■ Work to complete: The whole answer is the data below, retyped exactly.

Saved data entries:
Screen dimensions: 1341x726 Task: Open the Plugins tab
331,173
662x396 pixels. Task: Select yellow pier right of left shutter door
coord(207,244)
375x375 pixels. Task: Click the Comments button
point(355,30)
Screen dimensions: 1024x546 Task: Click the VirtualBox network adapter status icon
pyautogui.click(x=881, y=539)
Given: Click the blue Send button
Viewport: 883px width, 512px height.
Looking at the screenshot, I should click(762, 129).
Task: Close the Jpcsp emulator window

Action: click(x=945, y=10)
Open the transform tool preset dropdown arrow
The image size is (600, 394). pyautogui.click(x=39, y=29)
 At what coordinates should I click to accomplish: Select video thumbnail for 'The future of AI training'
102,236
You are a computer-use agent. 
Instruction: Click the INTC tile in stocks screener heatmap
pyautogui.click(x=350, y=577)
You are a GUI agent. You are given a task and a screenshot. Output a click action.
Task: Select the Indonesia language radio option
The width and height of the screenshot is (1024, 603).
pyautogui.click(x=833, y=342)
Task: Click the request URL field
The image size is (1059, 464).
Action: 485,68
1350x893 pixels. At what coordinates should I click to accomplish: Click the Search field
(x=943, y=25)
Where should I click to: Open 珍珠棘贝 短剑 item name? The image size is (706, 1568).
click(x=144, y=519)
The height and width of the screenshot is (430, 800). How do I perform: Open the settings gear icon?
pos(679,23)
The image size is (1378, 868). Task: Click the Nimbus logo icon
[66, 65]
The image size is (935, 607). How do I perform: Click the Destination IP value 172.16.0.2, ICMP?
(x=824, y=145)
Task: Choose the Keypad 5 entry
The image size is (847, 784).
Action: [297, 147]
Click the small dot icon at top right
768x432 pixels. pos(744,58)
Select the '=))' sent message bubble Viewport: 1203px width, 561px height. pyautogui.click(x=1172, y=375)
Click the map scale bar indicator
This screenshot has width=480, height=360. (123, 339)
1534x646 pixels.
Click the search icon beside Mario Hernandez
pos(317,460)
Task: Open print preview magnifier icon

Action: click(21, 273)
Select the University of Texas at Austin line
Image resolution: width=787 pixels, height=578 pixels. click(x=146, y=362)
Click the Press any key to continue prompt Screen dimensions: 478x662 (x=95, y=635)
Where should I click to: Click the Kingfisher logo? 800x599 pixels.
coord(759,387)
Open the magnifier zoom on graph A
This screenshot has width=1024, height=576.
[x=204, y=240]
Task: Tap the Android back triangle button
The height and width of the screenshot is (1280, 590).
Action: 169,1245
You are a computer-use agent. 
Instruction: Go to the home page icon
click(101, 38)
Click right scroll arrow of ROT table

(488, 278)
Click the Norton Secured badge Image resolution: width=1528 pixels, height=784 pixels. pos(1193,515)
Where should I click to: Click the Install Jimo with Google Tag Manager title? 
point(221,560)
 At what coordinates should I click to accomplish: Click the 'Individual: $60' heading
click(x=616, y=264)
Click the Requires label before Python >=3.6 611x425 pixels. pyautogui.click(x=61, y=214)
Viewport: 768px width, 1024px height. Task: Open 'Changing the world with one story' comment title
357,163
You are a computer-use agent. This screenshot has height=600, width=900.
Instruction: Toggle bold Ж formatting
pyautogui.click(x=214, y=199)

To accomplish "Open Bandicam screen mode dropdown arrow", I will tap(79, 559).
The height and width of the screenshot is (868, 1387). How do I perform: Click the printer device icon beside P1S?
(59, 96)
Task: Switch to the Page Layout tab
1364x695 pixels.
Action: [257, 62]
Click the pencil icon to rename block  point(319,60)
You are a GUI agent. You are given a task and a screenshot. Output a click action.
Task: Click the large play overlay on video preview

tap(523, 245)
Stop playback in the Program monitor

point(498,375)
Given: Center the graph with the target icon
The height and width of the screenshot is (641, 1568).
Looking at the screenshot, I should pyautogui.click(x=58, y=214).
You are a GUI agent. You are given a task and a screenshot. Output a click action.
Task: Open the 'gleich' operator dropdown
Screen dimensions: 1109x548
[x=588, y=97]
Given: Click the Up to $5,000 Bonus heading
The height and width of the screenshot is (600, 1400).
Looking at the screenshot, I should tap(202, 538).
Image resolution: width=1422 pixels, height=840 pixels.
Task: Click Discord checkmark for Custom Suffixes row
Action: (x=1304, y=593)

■ Result of this task:
Screen dimensions: 1341x726 Task: Open the Plugins tab
331,173
662x396 pixels. Task: Select yellow pier right of left shutter door
coord(207,244)
375x375 pixels. Task: Click the Comments button
point(355,30)
Screen dimensions: 1024x546 Task: Click the VirtualBox network adapter status icon
pyautogui.click(x=881, y=539)
Given: Click the blue Send button
Viewport: 883px width, 512px height.
Looking at the screenshot, I should click(762, 129).
Task: Close the Jpcsp emulator window

Action: click(x=945, y=10)
Open the transform tool preset dropdown arrow
The image size is (600, 394). pyautogui.click(x=39, y=29)
 At what coordinates should I click to accomplish: Select video thumbnail for 'The future of AI training'
102,236
You are a computer-use agent. 
Instruction: Click the INTC tile in stocks screener heatmap
pyautogui.click(x=350, y=577)
You are a GUI agent. You are given a task and a screenshot. Output a click action.
Task: Select the Indonesia language radio option
The width and height of the screenshot is (1024, 603).
pyautogui.click(x=833, y=342)
Task: Click the request URL field
The image size is (1059, 464).
Action: 485,68
1350x893 pixels. At what coordinates should I click to accomplish: Click the Search field
(x=943, y=25)
Where should I click to: Open 珍珠棘贝 短剑 item name? The image size is (706, 1568).
click(x=144, y=519)
The height and width of the screenshot is (430, 800). How do I perform: Open the settings gear icon?
pos(679,23)
The image size is (1378, 868). Task: Click the Nimbus logo icon
[66, 65]
The image size is (935, 607). How do I perform: Click the Destination IP value 172.16.0.2, ICMP?
(x=824, y=145)
Task: Choose the Keypad 5 entry
The image size is (847, 784).
Action: [297, 147]
Click the small dot icon at top right
768x432 pixels. pos(744,58)
Select the '=))' sent message bubble Viewport: 1203px width, 561px height. pyautogui.click(x=1172, y=375)
Click the map scale bar indicator
This screenshot has width=480, height=360. (123, 339)
1534x646 pixels.
Click the search icon beside Mario Hernandez
pos(317,460)
Task: Open print preview magnifier icon

Action: click(21, 273)
Select the University of Texas at Austin line
Image resolution: width=787 pixels, height=578 pixels. click(x=146, y=362)
Click the Press any key to continue prompt Screen dimensions: 478x662 (x=95, y=635)
Where should I click to: Click the Kingfisher logo? 800x599 pixels.
coord(759,387)
Open the magnifier zoom on graph A
This screenshot has width=1024, height=576.
[x=204, y=240]
Task: Tap the Android back triangle button
The height and width of the screenshot is (1280, 590).
Action: 169,1245
You are a computer-use agent. 
Instruction: Go to the home page icon
click(101, 38)
Click right scroll arrow of ROT table

(488, 278)
Click the Norton Secured badge Image resolution: width=1528 pixels, height=784 pixels. pos(1193,515)
Where should I click to: Click the Install Jimo with Google Tag Manager title? 
point(221,560)
 At what coordinates should I click to accomplish: Click the 'Individual: $60' heading
click(x=616, y=264)
Click the Requires label before Python >=3.6 611x425 pixels. pyautogui.click(x=61, y=214)
Viewport: 768px width, 1024px height. Task: Open 'Changing the world with one story' comment title
357,163
You are a computer-use agent. This screenshot has height=600, width=900.
Instruction: Toggle bold Ж formatting
pyautogui.click(x=214, y=199)

To accomplish "Open Bandicam screen mode dropdown arrow", I will tap(79, 559).
The height and width of the screenshot is (868, 1387). How do I perform: Click the printer device icon beside P1S?
(59, 96)
Task: Switch to the Page Layout tab
1364x695 pixels.
Action: [257, 62]
Click the pencil icon to rename block  point(319,60)
You are a GUI agent. You are given a task and a screenshot. Output a click action.
Task: Click the large play overlay on video preview

tap(523, 245)
Stop playback in the Program monitor

point(498,375)
Given: Center the graph with the target icon
The height and width of the screenshot is (641, 1568).
Looking at the screenshot, I should pyautogui.click(x=58, y=214).
You are a GUI agent. You are given a task and a screenshot. Output a click action.
Task: Open the 'gleich' operator dropdown
Screen dimensions: 1109x548
[x=588, y=97]
Given: Click the Up to $5,000 Bonus heading
The height and width of the screenshot is (600, 1400).
Looking at the screenshot, I should tap(202, 538).
Image resolution: width=1422 pixels, height=840 pixels.
Task: Click Discord checkmark for Custom Suffixes row
Action: (x=1304, y=593)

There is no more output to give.